Moje szczęście, czyli rogaliki śniadaniowe
Nie jestem zwolenniczką chrupkich rogali, w których zawartość procentowa miąższu wynosi 15%. Uwielbiam miękkie, puszyste rogaliki, które najlepiej smakują z jogurtem owocowym (tak, tak, to właśnie mój smak). Używałam wielu przepisów, ale żaden nie spełniał moich oczekiwań. Aż tu proszę, gdzieś w morzu bezużytecznych dla mnie receptur odnalazłam stronę margarytka.blogspot.com, na której widniał przepis na "rogaliki śniadaniowe mleczno - maślane".
Jeżeli, tak jak ja, kochacie maślane pieczywo, z dumą prezentuję Wam najlepszy przepis na jaki się natknęłam (jestem już po drugim rogalu, wiem co mówię) :)
Na 9 rogali:
* 500 g mąki
* 1 duże jajko
* 25 g świeżych drożdży
* 3 płaskie łyżki cukru
* 190 ml mleka
* 1 łyżeczka jogurtu naturalnego
* szczypta soli
* 65 g roztopionego i ostudzonego masła
* roztrzepane jajko do posmarowania rogali + mak/sezam
Z pokruszonych drożdży, łyżki cukru, łyżki mąki i jogurtu naturalnego przygotować rozczyn. Odstawić przykryty ściereczką na 20 minut.
Mąkę wymieszać z cukrem i solą, dodać wyrośnięty rozczyn, dodać resztę składników. Wyrobić miękkie, elastyczne ciasto. Włożyć do miski, przykryć ścierką i odstawić na godzinę do podwojenia objętości.
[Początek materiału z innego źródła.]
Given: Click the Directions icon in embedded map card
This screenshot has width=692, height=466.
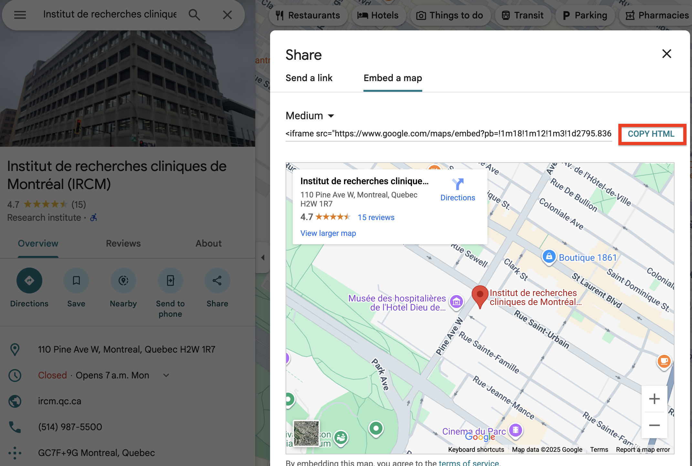Looking at the screenshot, I should click(457, 185).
Po tym czasie, ciasto podzielić na 9 części o wadze około 100 g każda. Każdą część uformować w kulkę, a następnie rozwałkować na długi placek. Ciasto zwijać do powstania cienkich, długich wałków (rogaliki mocno wyrosną). Wygiąć w kształt rogali (łuk) i ułożyć na blaszce wyłożonej papierem do pieczenia. Posmarować roztrzepanym jajkiem, posypać makiem/sezamem lub nie posypywać niczym.
Odłożyć do ponownego wyrastania przykryte ściereczką na około 50 minut. Piec w 180 stopniach przez 15 - 20 minut, do złotego koloru. Studzić na kratce. Najlepiej jeść ciepłe.